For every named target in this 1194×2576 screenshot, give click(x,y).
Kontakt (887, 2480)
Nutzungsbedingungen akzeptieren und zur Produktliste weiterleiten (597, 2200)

...

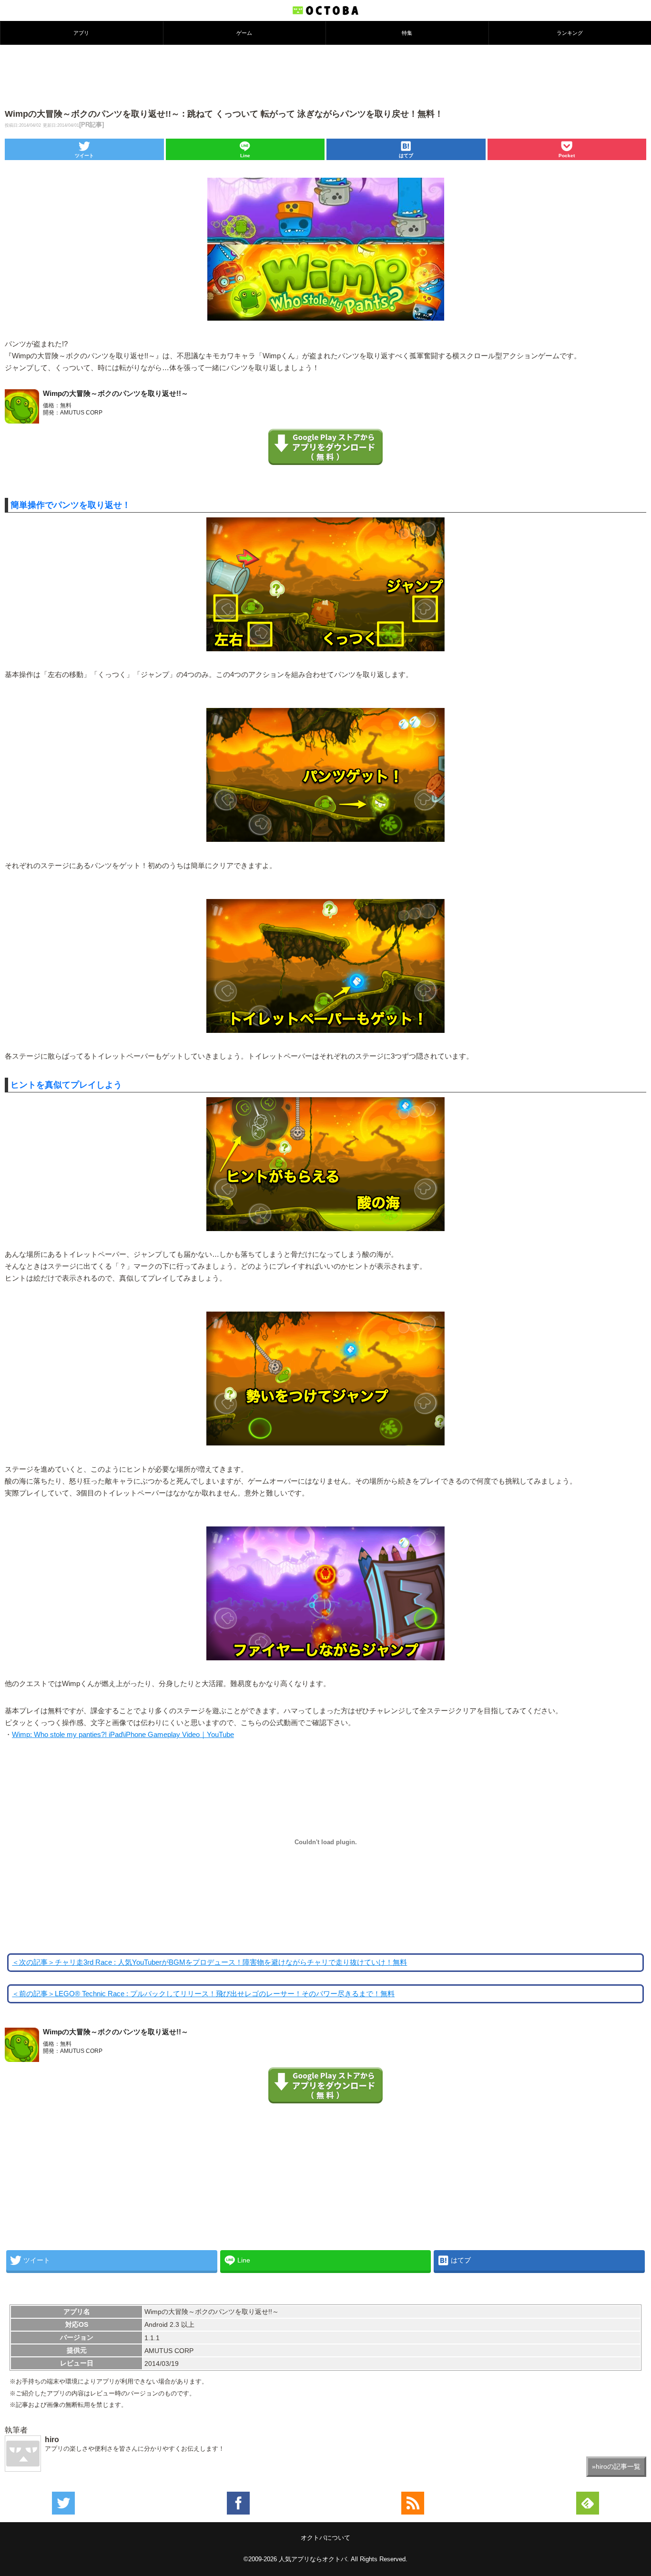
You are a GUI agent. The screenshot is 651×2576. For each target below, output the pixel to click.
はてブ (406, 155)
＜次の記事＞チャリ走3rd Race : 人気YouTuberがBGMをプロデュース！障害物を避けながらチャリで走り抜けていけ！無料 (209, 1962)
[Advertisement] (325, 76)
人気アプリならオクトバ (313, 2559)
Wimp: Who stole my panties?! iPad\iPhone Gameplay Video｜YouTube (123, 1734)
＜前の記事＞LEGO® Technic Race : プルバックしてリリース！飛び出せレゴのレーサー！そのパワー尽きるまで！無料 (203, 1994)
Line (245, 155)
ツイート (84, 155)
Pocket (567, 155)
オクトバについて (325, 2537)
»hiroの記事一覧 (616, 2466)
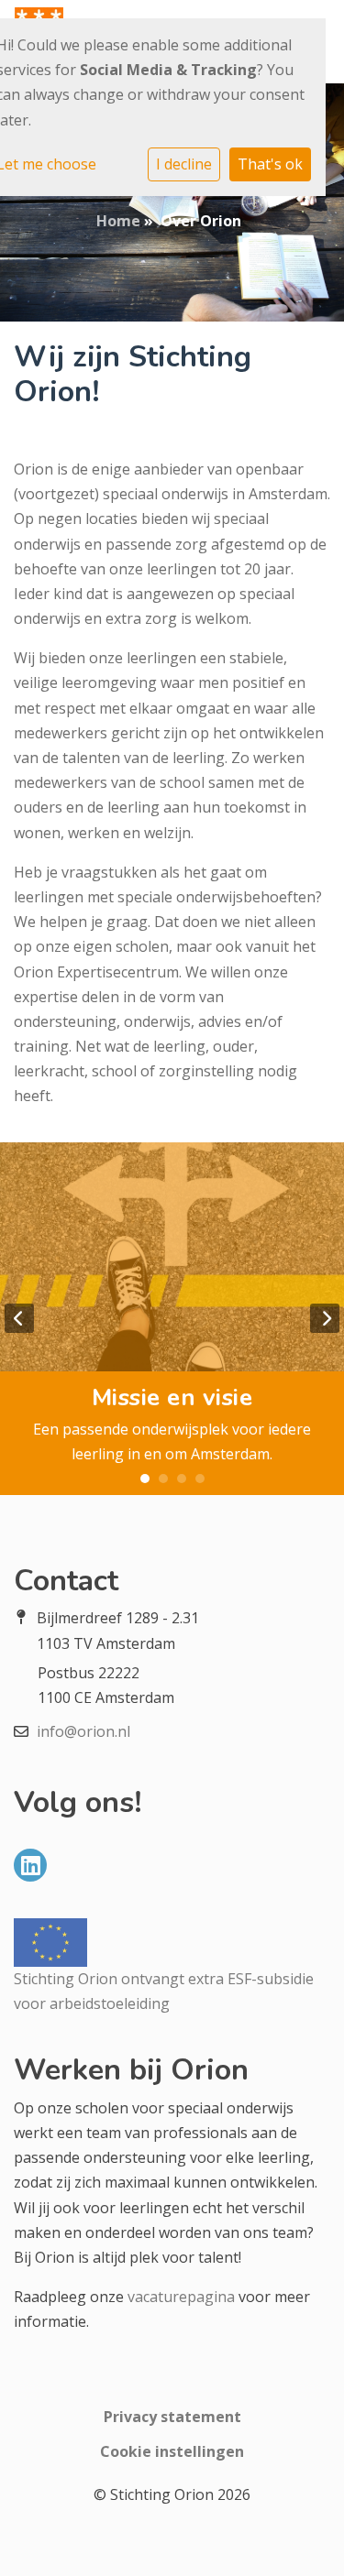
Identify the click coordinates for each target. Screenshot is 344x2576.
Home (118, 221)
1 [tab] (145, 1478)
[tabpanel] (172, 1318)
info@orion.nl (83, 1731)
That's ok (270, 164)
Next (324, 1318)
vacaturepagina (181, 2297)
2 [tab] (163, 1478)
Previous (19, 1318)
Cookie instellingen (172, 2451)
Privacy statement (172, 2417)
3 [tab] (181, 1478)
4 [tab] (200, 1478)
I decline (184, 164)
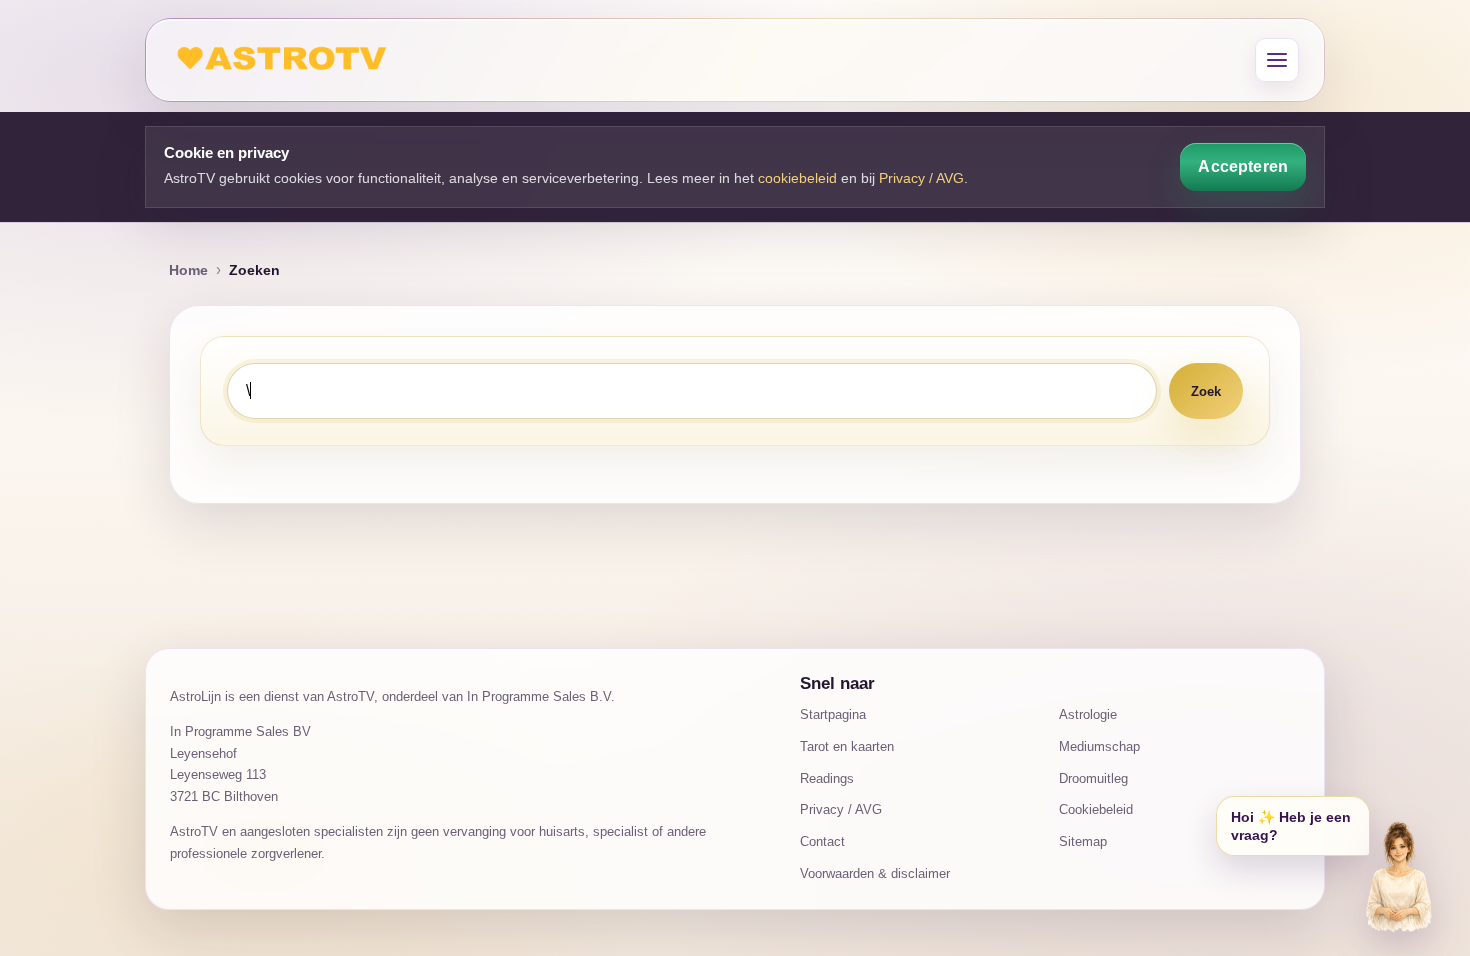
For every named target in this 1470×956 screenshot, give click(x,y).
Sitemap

* * *

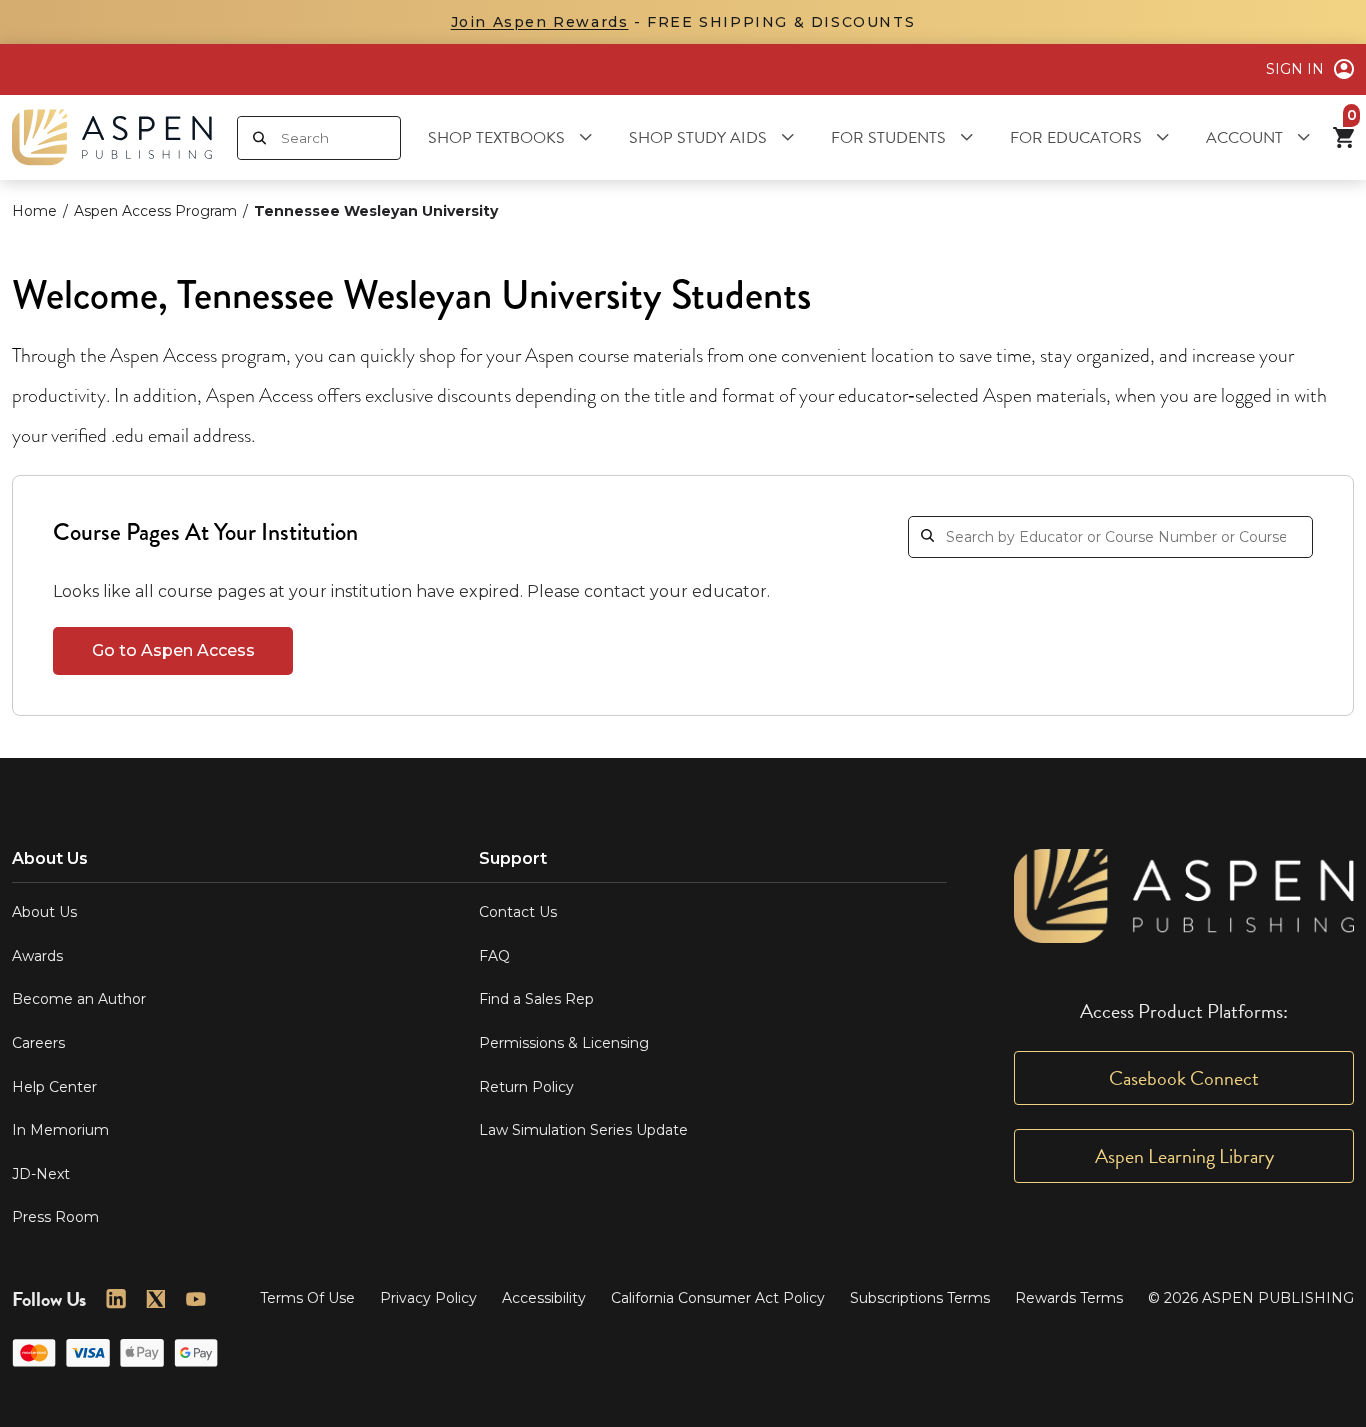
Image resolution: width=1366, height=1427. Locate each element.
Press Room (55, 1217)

▶ _Exercise requirements_
In the listing above, which lines include the string "named"? Return every one of them.

▶ _The answer_
For every named target in this 1194×2576 screenshot, give click(x,y).
For every named target in this 1470×956 screenshot, give click(x,y).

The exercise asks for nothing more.